• _TASK DESCRIPTION_:
Transcribe the following records in full, exactly as shown.

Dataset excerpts
***
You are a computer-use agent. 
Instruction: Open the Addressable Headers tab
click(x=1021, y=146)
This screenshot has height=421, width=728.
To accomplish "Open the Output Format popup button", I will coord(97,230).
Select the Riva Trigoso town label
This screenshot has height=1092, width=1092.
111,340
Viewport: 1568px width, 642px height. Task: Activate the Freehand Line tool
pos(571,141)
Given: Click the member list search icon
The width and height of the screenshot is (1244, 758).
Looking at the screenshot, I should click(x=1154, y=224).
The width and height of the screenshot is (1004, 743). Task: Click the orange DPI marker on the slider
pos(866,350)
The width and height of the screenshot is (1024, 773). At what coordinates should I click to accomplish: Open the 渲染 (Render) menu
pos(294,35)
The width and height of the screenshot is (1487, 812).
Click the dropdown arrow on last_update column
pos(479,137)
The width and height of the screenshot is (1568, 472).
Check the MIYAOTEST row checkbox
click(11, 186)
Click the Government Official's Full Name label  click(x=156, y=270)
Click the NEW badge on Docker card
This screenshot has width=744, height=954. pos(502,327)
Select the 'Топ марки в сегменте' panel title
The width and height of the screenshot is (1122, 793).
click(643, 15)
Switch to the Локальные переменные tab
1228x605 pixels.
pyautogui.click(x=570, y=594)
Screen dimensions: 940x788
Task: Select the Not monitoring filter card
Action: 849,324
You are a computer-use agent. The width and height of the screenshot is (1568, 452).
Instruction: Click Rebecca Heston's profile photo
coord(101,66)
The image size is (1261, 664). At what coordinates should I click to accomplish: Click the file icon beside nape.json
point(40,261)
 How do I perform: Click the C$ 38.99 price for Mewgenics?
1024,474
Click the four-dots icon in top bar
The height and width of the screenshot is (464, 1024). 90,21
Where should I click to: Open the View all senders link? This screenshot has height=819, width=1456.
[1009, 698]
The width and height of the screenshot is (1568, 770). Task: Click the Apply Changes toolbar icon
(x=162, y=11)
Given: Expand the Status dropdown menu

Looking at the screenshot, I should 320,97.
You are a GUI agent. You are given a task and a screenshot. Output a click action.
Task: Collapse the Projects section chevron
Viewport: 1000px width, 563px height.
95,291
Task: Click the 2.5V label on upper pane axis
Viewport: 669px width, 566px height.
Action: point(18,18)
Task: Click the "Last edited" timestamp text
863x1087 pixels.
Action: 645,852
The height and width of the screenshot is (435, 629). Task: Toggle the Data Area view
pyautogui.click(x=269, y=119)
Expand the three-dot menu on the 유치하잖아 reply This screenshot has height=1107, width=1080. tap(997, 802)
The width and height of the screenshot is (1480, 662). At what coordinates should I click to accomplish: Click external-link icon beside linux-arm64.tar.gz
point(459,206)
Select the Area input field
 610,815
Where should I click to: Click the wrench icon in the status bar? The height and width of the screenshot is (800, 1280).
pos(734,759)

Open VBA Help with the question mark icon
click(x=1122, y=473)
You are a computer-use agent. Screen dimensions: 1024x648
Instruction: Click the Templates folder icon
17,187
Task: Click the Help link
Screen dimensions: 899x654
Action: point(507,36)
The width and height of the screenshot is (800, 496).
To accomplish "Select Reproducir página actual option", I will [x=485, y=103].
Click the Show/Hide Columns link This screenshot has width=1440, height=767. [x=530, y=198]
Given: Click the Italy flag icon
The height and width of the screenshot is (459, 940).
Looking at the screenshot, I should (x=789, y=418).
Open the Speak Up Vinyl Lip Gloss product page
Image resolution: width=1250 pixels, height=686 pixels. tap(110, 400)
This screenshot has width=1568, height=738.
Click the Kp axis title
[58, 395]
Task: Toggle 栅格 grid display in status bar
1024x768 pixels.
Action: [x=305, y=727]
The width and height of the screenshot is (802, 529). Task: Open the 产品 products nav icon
***
• _OUTPUT_:
You are a computer-use agent. 
Instruction: Open the Addressable Headers tab
click(x=1021, y=146)
This screenshot has height=421, width=728.
To accomplish "Open the Output Format popup button", I will coord(97,230).
Select the Riva Trigoso town label
This screenshot has height=1092, width=1092.
111,340
Viewport: 1568px width, 642px height. Task: Activate the Freehand Line tool
pos(571,141)
Given: Click the member list search icon
The width and height of the screenshot is (1244, 758).
Looking at the screenshot, I should click(x=1154, y=224).
The width and height of the screenshot is (1004, 743). Task: Click the orange DPI marker on the slider
pos(866,350)
The width and height of the screenshot is (1024, 773). At what coordinates should I click to accomplish: Open the 渲染 (Render) menu
pos(294,35)
The width and height of the screenshot is (1487, 812).
Click the dropdown arrow on last_update column
pos(479,137)
The width and height of the screenshot is (1568, 472).
Check the MIYAOTEST row checkbox
click(11, 186)
Click the Government Official's Full Name label  click(x=156, y=270)
Click the NEW badge on Docker card
This screenshot has width=744, height=954. pos(502,327)
Select the 'Топ марки в сегменте' panel title
The width and height of the screenshot is (1122, 793).
click(643, 15)
Switch to the Локальные переменные tab
1228x605 pixels.
pyautogui.click(x=570, y=594)
Screen dimensions: 940x788
Task: Select the Not monitoring filter card
Action: 849,324
You are a computer-use agent. The width and height of the screenshot is (1568, 452).
Instruction: Click Rebecca Heston's profile photo
coord(101,66)
The image size is (1261, 664). At what coordinates should I click to accomplish: Click the file icon beside nape.json
point(40,261)
 How do I perform: Click the C$ 38.99 price for Mewgenics?
1024,474
Click the four-dots icon in top bar
The height and width of the screenshot is (464, 1024). 90,21
Where should I click to: Open the View all senders link? This screenshot has height=819, width=1456.
[1009, 698]
The width and height of the screenshot is (1568, 770). Task: Click the Apply Changes toolbar icon
(x=162, y=11)
Given: Expand the Status dropdown menu

Looking at the screenshot, I should 320,97.
You are a GUI agent. You are given a task and a screenshot. Output a click action.
Task: Collapse the Projects section chevron
Viewport: 1000px width, 563px height.
95,291
Task: Click the 2.5V label on upper pane axis
Viewport: 669px width, 566px height.
Action: point(18,18)
Task: Click the "Last edited" timestamp text
863x1087 pixels.
Action: 645,852
The height and width of the screenshot is (435, 629). Task: Toggle the Data Area view
pyautogui.click(x=269, y=119)
Expand the three-dot menu on the 유치하잖아 reply This screenshot has height=1107, width=1080. tap(997, 802)
The width and height of the screenshot is (1480, 662). At what coordinates should I click to accomplish: Click external-link icon beside linux-arm64.tar.gz
point(459,206)
Select the Area input field
 610,815
Where should I click to: Click the wrench icon in the status bar? The height and width of the screenshot is (800, 1280).
pos(734,759)

Open VBA Help with the question mark icon
click(x=1122, y=473)
You are a computer-use agent. Screen dimensions: 1024x648
Instruction: Click the Templates folder icon
17,187
Task: Click the Help link
Screen dimensions: 899x654
Action: point(507,36)
The width and height of the screenshot is (800, 496).
To accomplish "Select Reproducir página actual option", I will [x=485, y=103].
Click the Show/Hide Columns link This screenshot has width=1440, height=767. [x=530, y=198]
Given: Click the Italy flag icon
The height and width of the screenshot is (459, 940).
Looking at the screenshot, I should (x=789, y=418).
Open the Speak Up Vinyl Lip Gloss product page
Image resolution: width=1250 pixels, height=686 pixels. tap(110, 400)
This screenshot has width=1568, height=738.
Click the Kp axis title
[58, 395]
Task: Toggle 栅格 grid display in status bar
1024x768 pixels.
Action: [x=305, y=727]
The width and height of the screenshot is (802, 529). Task: Open the 产品 products nav icon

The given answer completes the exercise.